The iPad Air 2 is starting to hit doorsteps for preorders today, and already, the benchmarks are blowing us away, with an early Geekmark score showing that the iPad Air 2 is the fastest, most powerful tablet out there. Period.
But that’s not the surprising thing about the iPad Air 2.
The most surprising thing about the iPad Air 2 is that it not only boasts, as rumored, 2GB of RAM. It’s that it’s a tri-core device.
Let us explain. While many Android devices boast quad-core, or even hexa-core chips, Apple tends to be conservative in the number of distinct cores it adds to its chips, for a simple reason: power management. The more cores you have, the more power they tend to slurp up.
This is actually true of RAM too. Apple has been criticized in the past for releasing iPhones and iPads with half the RAM of Android smartphones, but more RAM negatively impacts battery life.

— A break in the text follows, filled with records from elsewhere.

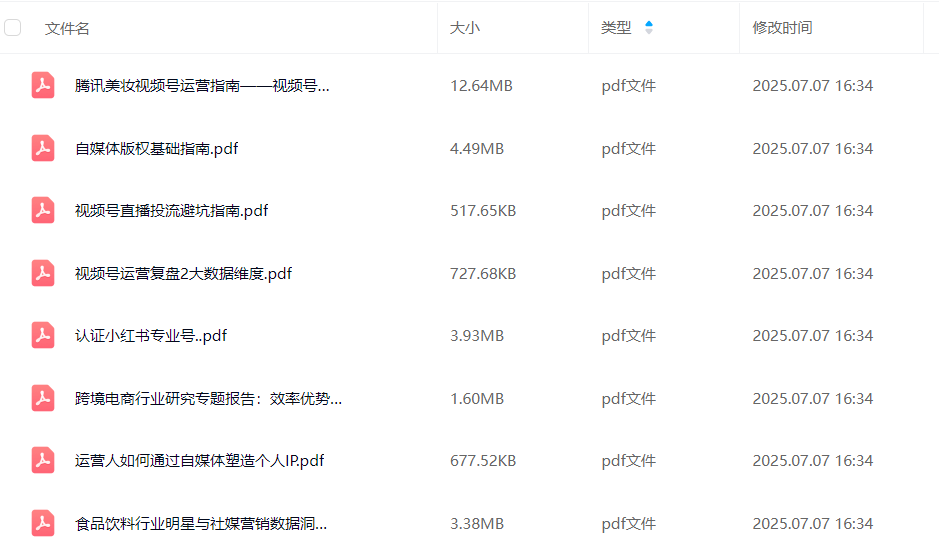Click PDF icon beside 运营人如何通过自媒体塑造个人IP.pdf
Viewport: 939px width, 552px height.
pos(43,461)
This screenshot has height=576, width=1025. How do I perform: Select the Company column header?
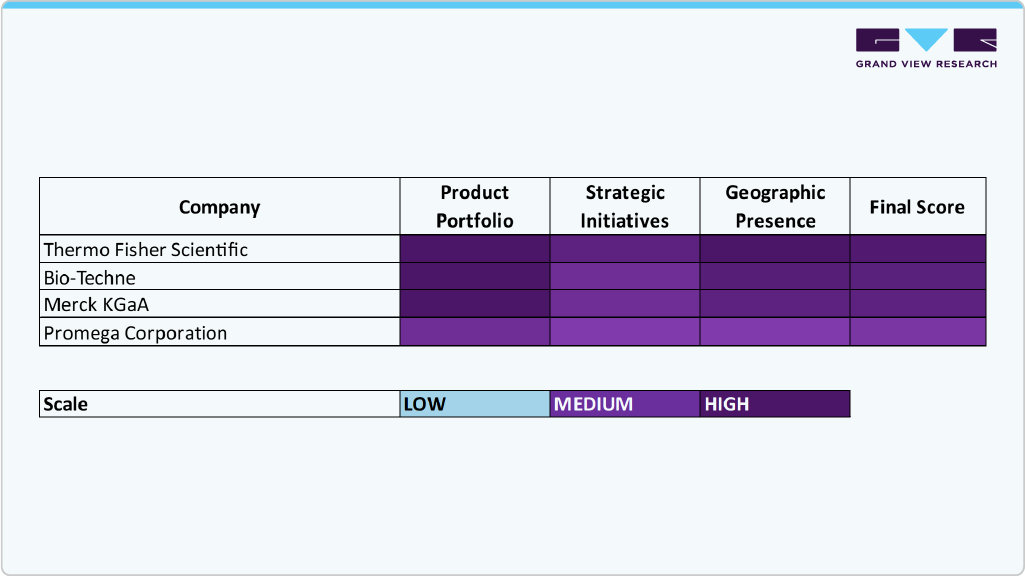pyautogui.click(x=219, y=207)
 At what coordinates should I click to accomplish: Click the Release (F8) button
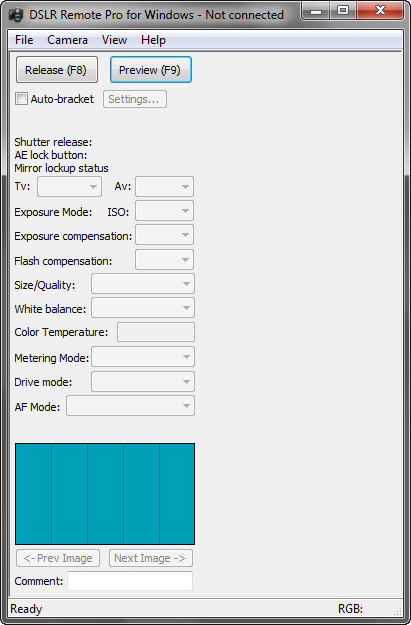[57, 70]
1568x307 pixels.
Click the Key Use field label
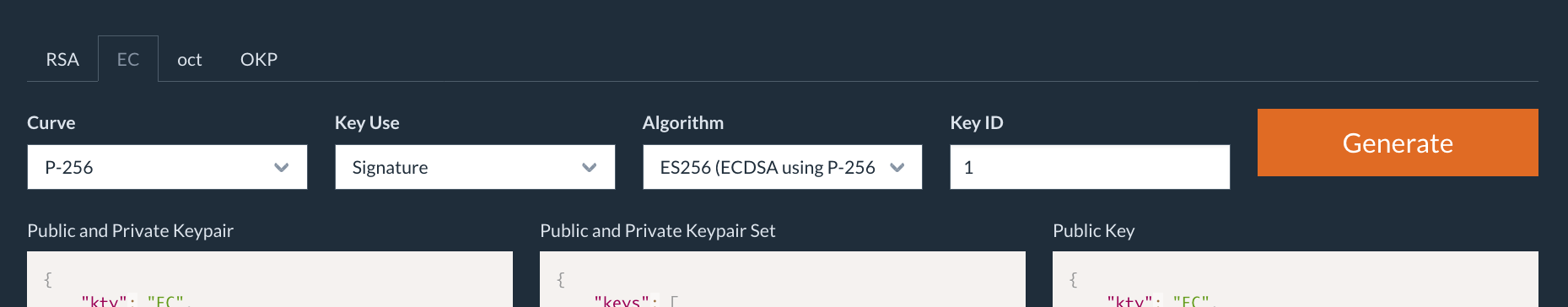pyautogui.click(x=367, y=122)
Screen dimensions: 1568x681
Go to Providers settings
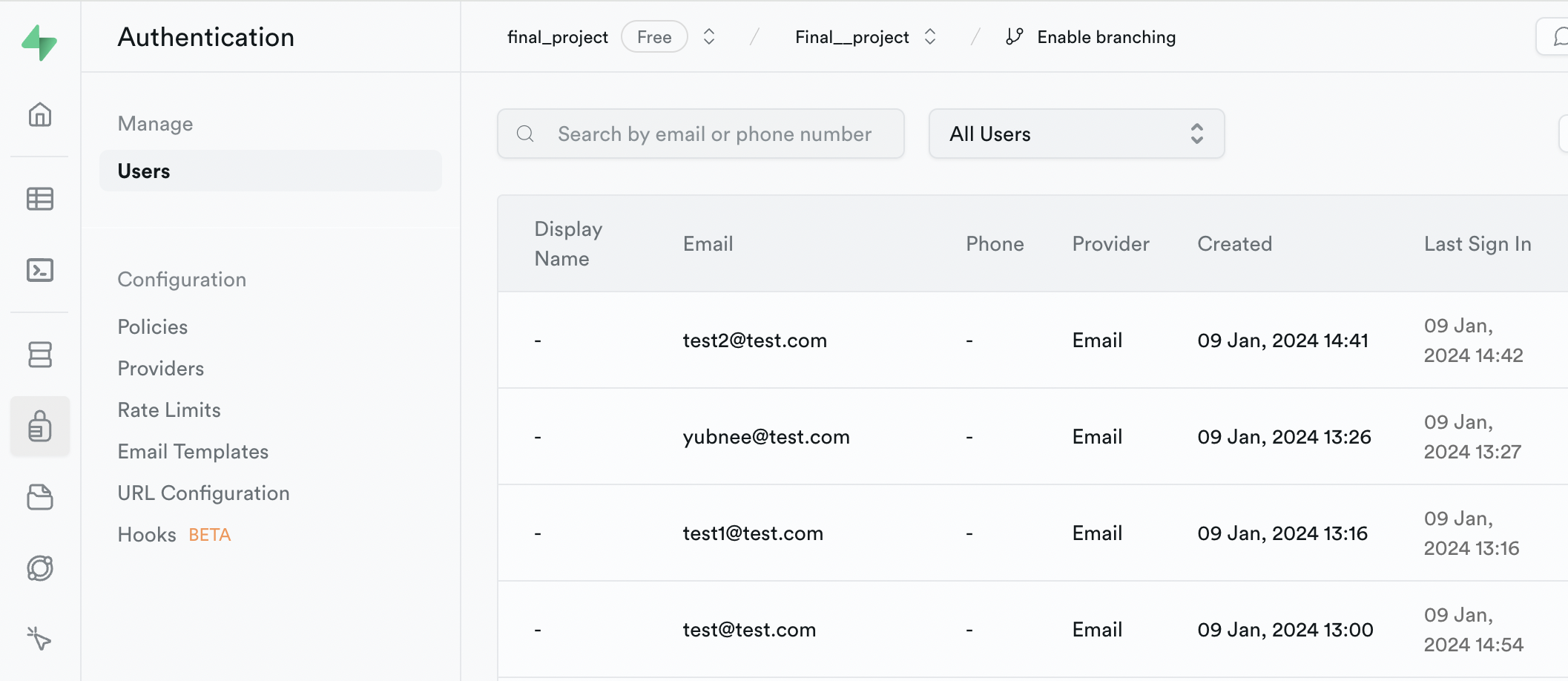tap(161, 369)
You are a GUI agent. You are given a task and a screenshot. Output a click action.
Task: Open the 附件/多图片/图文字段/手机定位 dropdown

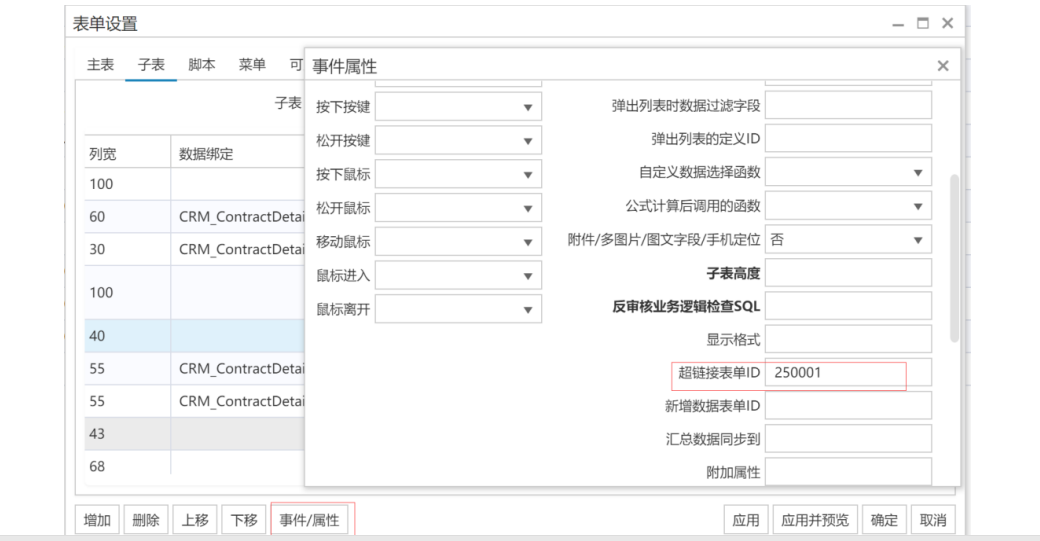tap(848, 240)
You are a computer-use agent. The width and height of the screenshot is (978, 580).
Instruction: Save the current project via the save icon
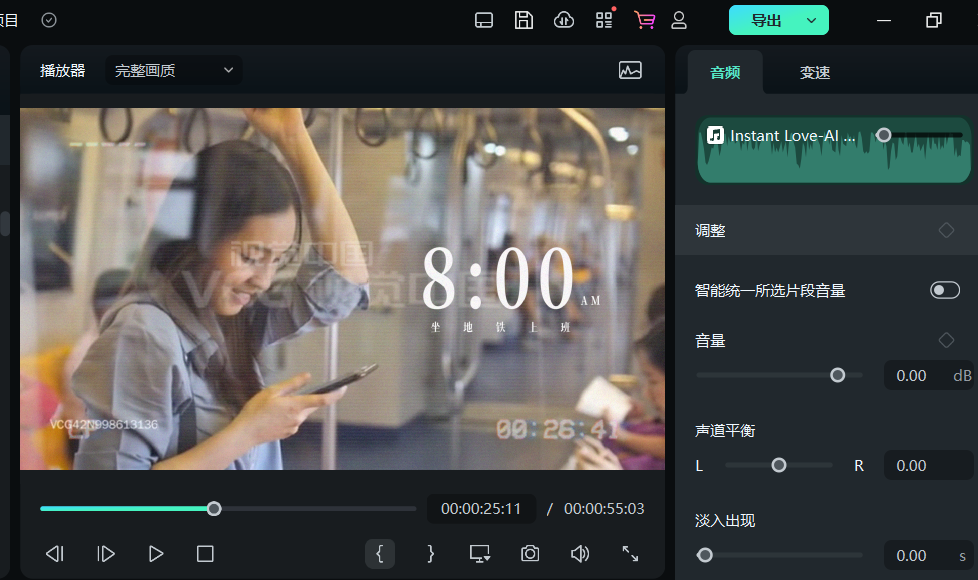click(x=523, y=20)
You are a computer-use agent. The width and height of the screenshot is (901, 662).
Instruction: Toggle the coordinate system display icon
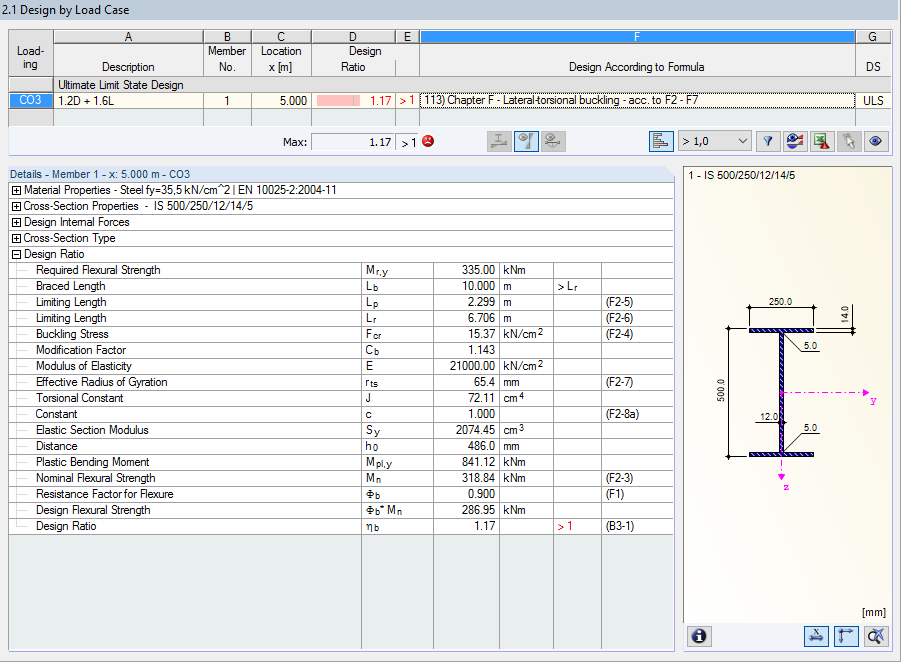845,636
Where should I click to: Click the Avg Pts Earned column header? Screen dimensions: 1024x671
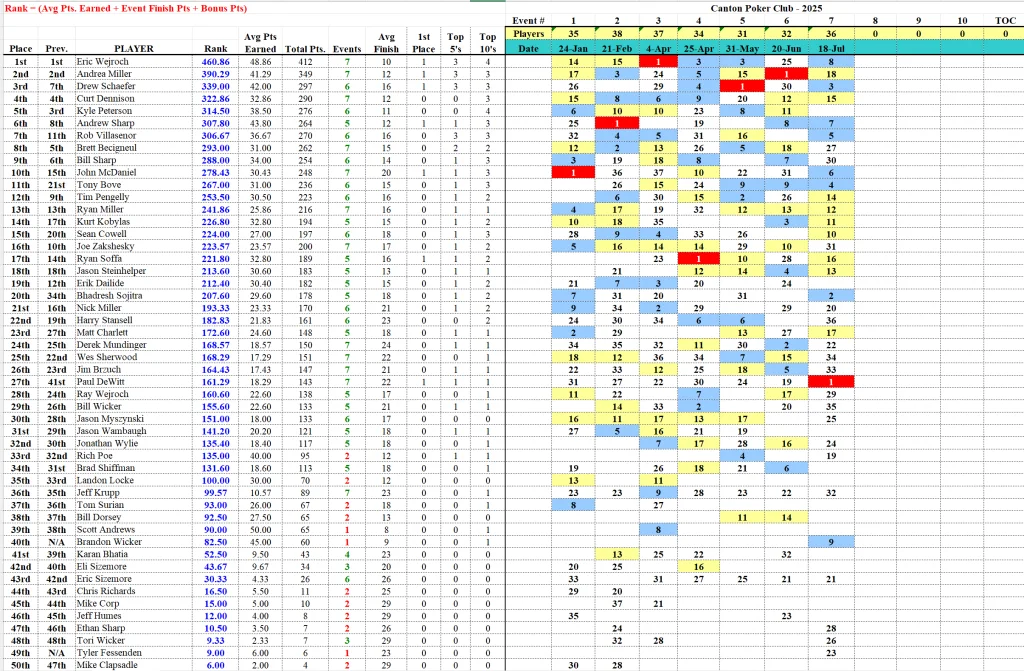pyautogui.click(x=260, y=42)
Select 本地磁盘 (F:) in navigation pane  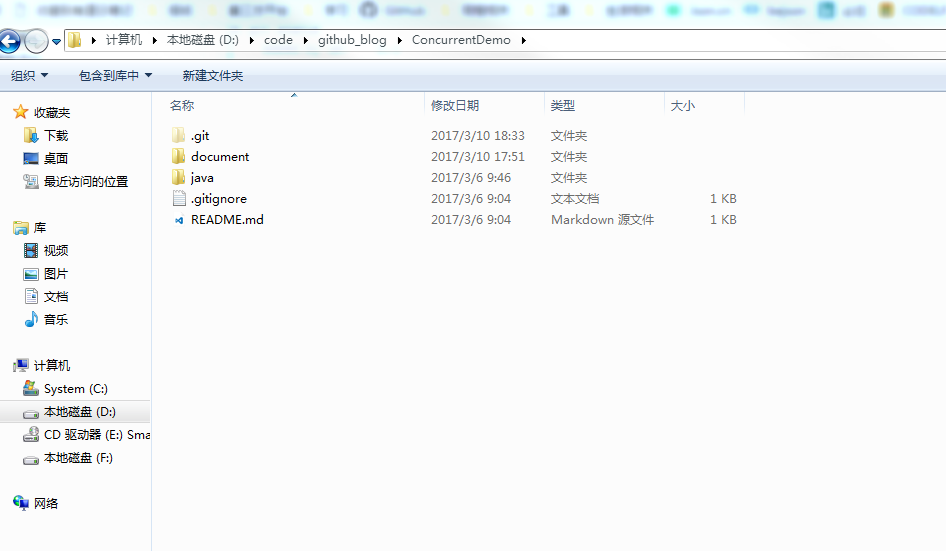(x=78, y=458)
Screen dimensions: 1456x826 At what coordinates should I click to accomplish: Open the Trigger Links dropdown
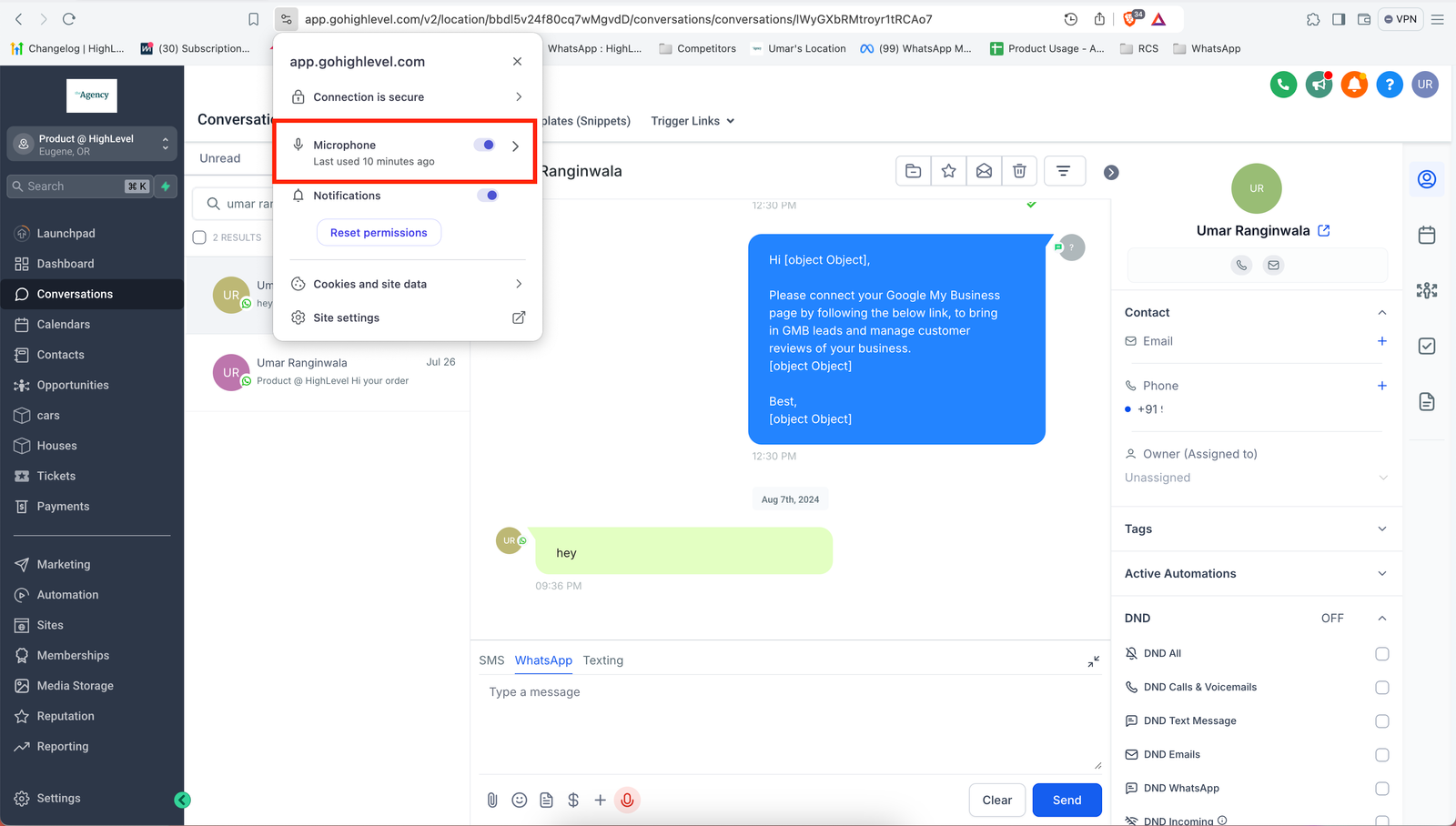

That’s why Apple has traditionally been conservative about the number of cores they use in their devices, or the RAM they ship. Designing a tablet or smartphone is a balancing act between speed and battery life. Given the choice, Apple would rather use faster RAM than more RAM, 64-bit dual-core devices instead of 32-bit quad-core devices.
With the iPad Air 2, Apple obviously figured out the balance. Not only does it have the same 10-hour battery life the iPad has always had, but it boasts 2GB of RAM and a 1.5GHz tri-core processor.
And what does that mean practically? It means the iPad Air 2 is not only the fastest tablet in the world, smoking even Nvidia’s Tegra K1 Shield Tablet. It’s also over 60% faster than even the iPhone 6.
If you want a top-of-the-line iDevice with blistering fast speed, the iPad Air 2 is as good as it gets.
Source: Geekbench
14 responses to “Secret hardware upgrades make the iPad Air 2 the fastest frickin’ tablet on the planet”
How is it faster than a Surface Pro 3?
Surface Pro 3 is a laptop masquerading as a tablet. It is much heavier, has a lower battery life. It has a X86 class CPU processor from Intel which is a power hog. And not to mention the cheapest Surface pro 3 is far more expensive than iPad air 2 base model.
The fact that a power sipping RISC architecture A8X can almost match Surface 3 pro ( in Geekbench ) will make Intel shake in its boots.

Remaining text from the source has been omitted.